* _Stated exercise_
Copy out the lines exactly, starting with the line that contains "The width and height of the screenshot is (2194, 1080)." and going on through the line that contains "Action: click(233, 105)".

* _Supplied entries_
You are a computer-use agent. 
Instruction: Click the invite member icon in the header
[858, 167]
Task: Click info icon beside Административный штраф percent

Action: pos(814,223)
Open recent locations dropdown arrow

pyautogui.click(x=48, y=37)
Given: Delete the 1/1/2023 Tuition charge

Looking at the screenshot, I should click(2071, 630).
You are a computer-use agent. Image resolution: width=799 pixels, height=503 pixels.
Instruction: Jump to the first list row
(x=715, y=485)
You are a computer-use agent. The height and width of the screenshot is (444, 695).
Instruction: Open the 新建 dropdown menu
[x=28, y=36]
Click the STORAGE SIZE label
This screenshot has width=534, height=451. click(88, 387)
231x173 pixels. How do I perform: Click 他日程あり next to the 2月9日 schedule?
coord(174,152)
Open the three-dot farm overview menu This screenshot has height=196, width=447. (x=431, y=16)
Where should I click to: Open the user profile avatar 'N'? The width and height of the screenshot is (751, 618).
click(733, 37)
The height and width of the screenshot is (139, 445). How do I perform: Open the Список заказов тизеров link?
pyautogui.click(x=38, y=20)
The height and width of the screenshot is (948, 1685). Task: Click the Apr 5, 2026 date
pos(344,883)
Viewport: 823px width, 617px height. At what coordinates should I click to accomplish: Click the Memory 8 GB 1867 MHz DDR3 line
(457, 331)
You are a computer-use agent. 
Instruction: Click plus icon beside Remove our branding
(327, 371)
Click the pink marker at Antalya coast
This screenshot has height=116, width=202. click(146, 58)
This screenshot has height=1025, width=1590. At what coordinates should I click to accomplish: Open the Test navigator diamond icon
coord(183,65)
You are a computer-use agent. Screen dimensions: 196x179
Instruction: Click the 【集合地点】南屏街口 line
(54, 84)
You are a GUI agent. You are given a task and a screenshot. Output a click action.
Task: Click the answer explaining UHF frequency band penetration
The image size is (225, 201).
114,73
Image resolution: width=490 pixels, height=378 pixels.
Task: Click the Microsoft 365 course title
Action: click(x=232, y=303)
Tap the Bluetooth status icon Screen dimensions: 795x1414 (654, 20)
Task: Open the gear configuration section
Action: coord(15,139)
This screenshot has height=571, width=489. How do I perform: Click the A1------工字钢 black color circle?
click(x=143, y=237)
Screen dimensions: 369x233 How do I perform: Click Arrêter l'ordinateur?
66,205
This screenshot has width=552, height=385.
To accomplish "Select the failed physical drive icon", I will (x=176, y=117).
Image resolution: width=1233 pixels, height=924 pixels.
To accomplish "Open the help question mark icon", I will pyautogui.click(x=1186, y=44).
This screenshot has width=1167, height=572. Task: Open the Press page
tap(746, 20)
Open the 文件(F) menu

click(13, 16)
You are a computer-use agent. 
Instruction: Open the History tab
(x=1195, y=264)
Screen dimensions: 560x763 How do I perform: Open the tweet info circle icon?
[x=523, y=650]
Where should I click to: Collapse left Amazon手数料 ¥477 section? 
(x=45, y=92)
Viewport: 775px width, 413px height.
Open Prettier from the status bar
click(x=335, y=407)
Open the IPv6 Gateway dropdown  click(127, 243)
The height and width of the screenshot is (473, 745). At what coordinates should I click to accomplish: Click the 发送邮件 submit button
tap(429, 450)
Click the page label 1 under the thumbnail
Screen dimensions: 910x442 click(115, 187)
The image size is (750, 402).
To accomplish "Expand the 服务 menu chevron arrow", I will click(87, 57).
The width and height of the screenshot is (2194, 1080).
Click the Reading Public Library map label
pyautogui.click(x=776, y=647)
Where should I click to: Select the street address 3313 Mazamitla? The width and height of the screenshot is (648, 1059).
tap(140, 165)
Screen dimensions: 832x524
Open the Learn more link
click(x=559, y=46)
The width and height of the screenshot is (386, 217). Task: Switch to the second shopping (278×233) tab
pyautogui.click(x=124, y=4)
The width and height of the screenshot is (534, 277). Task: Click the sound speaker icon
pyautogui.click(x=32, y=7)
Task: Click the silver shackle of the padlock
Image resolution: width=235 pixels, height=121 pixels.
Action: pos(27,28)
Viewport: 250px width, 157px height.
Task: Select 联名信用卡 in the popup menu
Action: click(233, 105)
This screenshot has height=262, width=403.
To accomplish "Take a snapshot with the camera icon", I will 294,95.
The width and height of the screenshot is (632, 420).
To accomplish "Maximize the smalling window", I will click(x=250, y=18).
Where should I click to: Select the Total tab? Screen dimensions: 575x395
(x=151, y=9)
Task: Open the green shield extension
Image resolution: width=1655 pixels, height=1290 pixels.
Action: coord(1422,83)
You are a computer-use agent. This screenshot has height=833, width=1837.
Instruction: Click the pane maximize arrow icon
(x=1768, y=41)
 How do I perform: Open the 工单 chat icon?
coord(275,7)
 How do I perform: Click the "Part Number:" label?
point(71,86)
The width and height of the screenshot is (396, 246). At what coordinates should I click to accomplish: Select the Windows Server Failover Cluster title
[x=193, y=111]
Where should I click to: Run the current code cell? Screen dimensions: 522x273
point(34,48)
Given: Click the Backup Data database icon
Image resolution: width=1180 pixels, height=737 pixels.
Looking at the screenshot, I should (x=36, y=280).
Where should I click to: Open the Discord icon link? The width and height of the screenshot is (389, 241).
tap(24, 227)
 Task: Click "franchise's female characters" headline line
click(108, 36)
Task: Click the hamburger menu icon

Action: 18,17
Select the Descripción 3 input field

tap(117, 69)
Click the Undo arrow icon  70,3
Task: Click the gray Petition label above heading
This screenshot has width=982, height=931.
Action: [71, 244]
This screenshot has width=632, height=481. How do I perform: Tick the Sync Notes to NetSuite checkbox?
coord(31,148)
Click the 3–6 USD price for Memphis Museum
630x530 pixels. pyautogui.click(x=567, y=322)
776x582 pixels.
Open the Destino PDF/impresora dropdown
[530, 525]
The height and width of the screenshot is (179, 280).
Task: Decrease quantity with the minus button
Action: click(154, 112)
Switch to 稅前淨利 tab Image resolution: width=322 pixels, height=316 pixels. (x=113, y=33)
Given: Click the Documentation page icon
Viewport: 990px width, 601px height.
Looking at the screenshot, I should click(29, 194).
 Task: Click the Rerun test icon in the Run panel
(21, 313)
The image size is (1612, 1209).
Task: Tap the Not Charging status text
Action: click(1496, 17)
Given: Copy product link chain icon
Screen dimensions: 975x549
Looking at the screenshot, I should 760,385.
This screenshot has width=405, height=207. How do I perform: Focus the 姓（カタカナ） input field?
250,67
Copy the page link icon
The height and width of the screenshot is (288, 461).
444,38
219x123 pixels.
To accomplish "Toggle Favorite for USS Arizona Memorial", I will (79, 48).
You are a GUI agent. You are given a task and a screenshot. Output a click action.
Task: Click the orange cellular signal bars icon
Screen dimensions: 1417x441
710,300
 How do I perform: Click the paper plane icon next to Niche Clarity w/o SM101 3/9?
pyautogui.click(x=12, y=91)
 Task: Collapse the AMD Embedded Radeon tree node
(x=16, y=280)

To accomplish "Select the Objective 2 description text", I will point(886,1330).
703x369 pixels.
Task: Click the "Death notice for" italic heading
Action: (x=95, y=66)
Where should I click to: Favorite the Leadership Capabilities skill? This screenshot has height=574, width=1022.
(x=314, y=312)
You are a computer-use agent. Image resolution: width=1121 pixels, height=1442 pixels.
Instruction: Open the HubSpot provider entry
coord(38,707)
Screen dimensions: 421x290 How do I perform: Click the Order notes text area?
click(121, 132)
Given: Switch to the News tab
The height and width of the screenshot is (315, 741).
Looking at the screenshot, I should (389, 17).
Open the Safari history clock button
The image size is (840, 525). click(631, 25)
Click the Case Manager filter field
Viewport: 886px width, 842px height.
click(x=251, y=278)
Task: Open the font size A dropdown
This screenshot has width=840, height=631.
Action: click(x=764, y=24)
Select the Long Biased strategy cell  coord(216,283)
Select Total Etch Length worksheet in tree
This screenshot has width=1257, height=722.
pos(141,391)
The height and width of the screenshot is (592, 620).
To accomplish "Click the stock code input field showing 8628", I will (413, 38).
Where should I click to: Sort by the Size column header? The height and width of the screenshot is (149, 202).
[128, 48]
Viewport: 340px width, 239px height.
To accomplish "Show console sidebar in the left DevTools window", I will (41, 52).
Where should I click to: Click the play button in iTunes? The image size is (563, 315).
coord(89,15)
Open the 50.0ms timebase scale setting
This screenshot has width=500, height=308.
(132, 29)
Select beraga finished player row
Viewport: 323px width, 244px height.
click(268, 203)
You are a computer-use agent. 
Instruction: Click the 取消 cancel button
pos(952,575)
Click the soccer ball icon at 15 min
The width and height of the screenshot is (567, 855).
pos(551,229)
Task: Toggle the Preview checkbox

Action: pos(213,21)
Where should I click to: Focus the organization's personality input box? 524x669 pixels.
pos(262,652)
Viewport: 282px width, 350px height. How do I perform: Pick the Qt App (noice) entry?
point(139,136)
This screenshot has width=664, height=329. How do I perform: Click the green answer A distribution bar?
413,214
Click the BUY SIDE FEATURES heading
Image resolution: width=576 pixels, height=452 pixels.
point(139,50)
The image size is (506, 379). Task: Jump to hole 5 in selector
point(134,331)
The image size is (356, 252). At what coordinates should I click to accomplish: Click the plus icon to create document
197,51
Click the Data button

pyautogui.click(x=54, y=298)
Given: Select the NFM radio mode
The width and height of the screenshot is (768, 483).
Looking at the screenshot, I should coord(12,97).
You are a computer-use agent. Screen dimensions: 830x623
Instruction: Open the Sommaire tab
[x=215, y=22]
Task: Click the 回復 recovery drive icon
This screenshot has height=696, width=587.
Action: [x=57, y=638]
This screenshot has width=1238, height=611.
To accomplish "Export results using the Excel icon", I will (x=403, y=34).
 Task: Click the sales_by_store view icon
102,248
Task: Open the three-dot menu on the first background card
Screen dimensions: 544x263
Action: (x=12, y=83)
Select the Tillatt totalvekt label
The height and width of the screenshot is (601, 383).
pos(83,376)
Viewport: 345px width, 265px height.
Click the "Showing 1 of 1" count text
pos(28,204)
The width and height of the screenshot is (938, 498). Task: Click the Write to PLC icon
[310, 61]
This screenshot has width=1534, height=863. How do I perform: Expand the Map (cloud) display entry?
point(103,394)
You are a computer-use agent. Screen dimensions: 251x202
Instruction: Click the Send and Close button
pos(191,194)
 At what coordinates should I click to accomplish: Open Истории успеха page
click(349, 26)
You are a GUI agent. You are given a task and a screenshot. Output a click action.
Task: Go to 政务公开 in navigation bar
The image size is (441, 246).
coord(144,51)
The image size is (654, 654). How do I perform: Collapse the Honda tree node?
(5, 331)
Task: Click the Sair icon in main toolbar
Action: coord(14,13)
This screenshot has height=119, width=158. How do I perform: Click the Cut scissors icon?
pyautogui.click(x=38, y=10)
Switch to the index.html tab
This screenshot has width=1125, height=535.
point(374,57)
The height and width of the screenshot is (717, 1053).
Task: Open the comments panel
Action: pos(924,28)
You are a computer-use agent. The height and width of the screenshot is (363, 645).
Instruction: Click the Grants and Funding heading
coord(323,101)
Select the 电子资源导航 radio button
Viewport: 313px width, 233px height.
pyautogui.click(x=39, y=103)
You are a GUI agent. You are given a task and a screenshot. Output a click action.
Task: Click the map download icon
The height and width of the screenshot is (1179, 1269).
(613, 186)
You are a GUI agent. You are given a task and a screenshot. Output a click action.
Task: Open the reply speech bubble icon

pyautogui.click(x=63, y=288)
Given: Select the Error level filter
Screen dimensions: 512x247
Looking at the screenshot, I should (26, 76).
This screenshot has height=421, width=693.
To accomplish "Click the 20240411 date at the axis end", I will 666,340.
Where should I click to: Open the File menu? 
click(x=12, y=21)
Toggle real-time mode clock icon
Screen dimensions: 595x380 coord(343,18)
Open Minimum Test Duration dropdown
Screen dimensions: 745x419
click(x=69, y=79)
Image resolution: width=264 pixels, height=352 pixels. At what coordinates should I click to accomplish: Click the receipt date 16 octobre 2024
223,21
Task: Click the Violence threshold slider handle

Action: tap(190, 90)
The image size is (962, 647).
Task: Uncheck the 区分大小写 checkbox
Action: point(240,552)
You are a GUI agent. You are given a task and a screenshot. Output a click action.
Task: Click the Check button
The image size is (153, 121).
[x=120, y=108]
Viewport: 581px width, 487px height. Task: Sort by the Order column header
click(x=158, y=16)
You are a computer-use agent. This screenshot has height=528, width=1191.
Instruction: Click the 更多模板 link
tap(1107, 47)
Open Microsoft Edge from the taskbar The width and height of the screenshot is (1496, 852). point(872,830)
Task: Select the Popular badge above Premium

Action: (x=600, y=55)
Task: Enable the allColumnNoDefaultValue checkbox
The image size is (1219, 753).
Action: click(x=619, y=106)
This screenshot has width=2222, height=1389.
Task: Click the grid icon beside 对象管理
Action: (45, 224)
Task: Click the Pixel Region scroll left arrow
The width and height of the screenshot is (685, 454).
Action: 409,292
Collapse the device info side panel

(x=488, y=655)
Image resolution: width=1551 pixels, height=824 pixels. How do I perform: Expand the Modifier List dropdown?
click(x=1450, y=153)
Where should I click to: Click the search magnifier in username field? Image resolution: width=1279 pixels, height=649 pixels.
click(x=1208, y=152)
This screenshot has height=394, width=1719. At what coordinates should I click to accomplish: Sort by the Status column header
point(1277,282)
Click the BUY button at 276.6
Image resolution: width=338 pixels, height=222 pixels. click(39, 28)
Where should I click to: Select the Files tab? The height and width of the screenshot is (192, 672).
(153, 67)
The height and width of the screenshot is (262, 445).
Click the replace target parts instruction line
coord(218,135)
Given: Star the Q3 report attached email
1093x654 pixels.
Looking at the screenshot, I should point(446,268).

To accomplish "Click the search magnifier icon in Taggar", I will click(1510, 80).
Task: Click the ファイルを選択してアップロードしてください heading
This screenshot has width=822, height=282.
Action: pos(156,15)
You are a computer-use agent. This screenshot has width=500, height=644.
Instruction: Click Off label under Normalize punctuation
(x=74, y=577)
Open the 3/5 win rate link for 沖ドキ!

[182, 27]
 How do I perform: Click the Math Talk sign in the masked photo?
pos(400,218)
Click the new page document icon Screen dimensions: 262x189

* _Completed task_
The width and height of the screenshot is (2194, 1080).
Click the Reading Public Library map label
pyautogui.click(x=776, y=647)
Where should I click to: Select the street address 3313 Mazamitla? The width and height of the screenshot is (648, 1059).
tap(140, 165)
Screen dimensions: 832x524
Open the Learn more link
click(x=559, y=46)
The width and height of the screenshot is (386, 217). Task: Switch to the second shopping (278×233) tab
pyautogui.click(x=124, y=4)
The width and height of the screenshot is (534, 277). Task: Click the sound speaker icon
pyautogui.click(x=32, y=7)
Task: Click the silver shackle of the padlock
Image resolution: width=235 pixels, height=121 pixels.
Action: pos(27,28)
Viewport: 250px width, 157px height.
Task: Select 联名信用卡 in the popup menu
Action: click(233, 105)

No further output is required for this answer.